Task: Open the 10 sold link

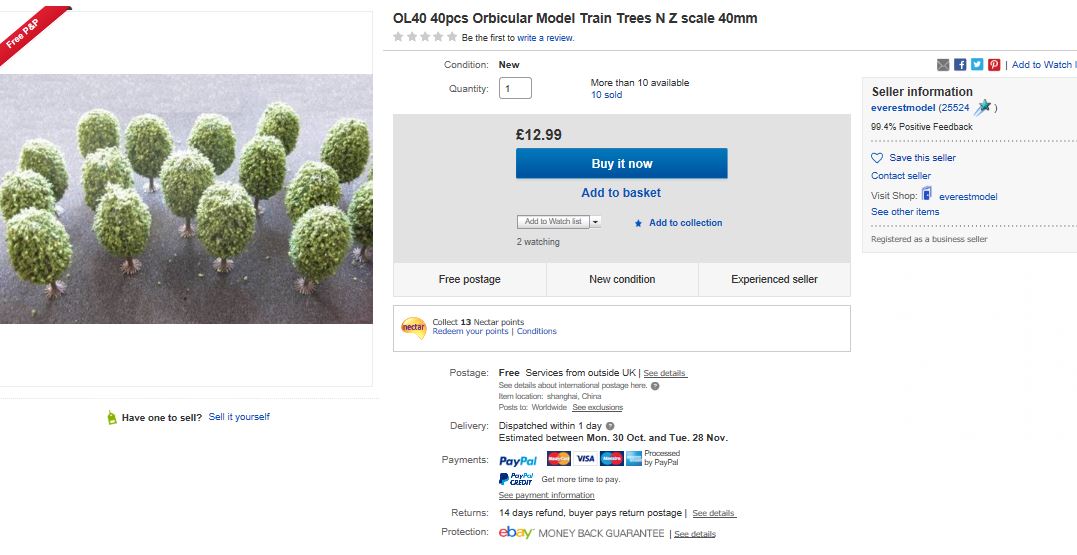Action: (x=606, y=95)
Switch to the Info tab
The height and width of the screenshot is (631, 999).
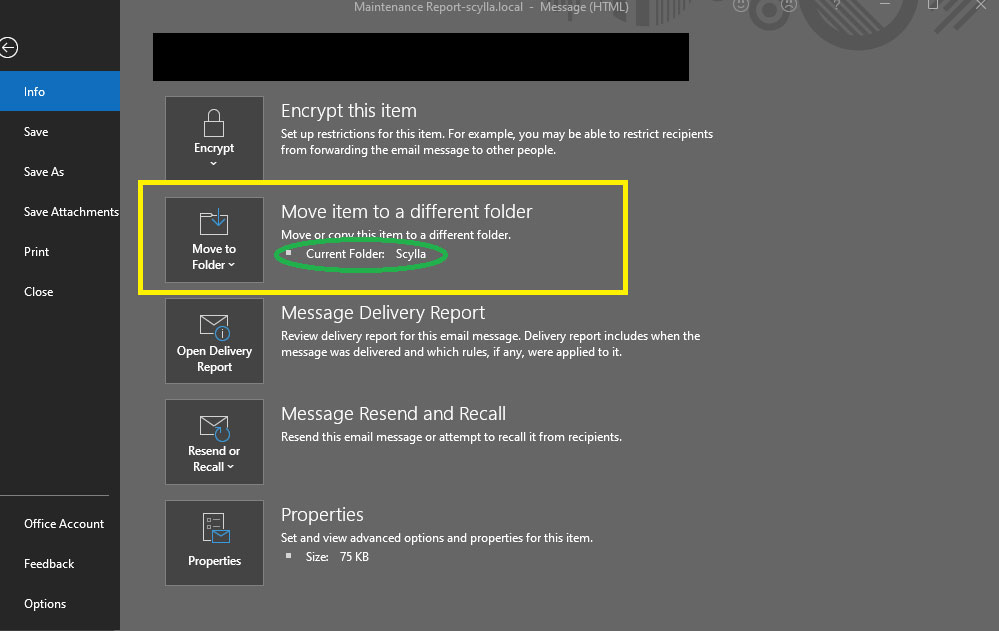click(x=34, y=91)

DIRECTIONS —
Rewrite the records above with every instance of "Info" changed to "Details" and all other text left unchanged. Omit the pictures from your version.

CORRECT OUTPUT —
Task: Open the 10 sold link

Action: (x=606, y=95)
Switch to the Details tab
The height and width of the screenshot is (631, 999).
click(x=34, y=91)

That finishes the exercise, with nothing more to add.